Starting at the line that contains "You are a computer-use agent. 860x504 pixels.", write out every line through the end of the records below exactly as it appears, and leave out all pictures.

[Opening Recorded information section]

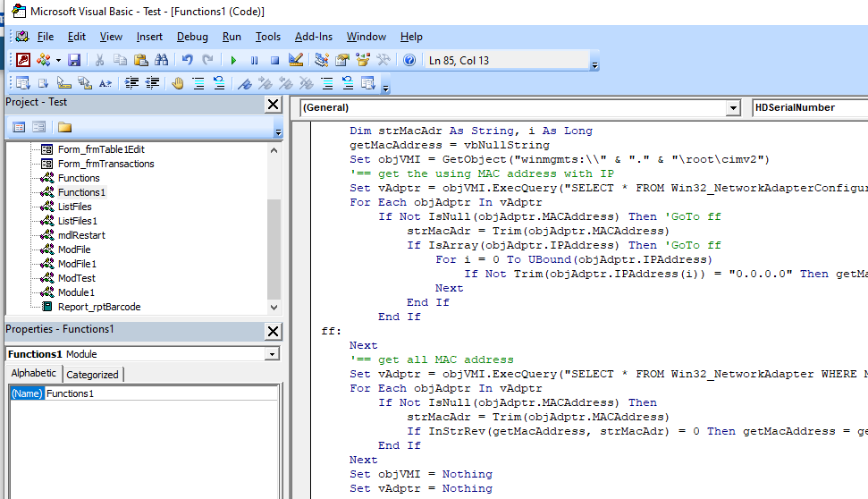Click the Save toolbar icon
Screen dimensions: 868x499
[x=74, y=60]
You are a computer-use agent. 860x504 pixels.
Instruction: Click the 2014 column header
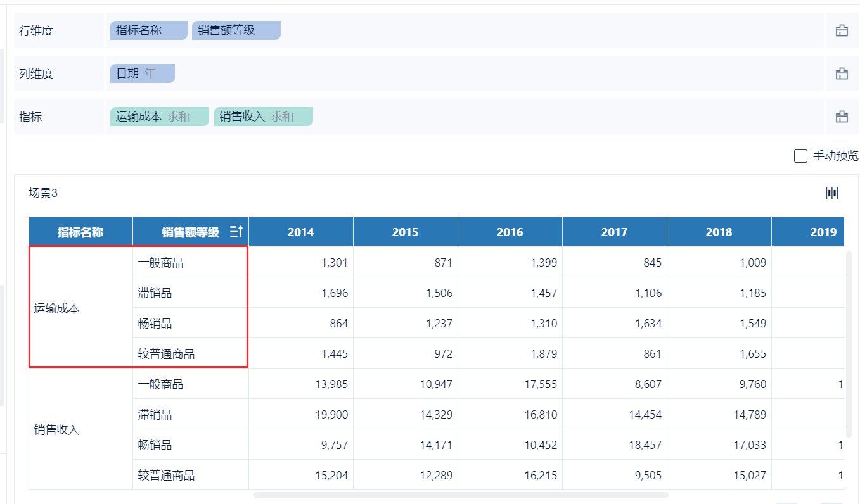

[Closing Recorded information section]

Solution below:
You are a computer-use agent. 860x504 pixels.
Instruction: Click the 2014 column header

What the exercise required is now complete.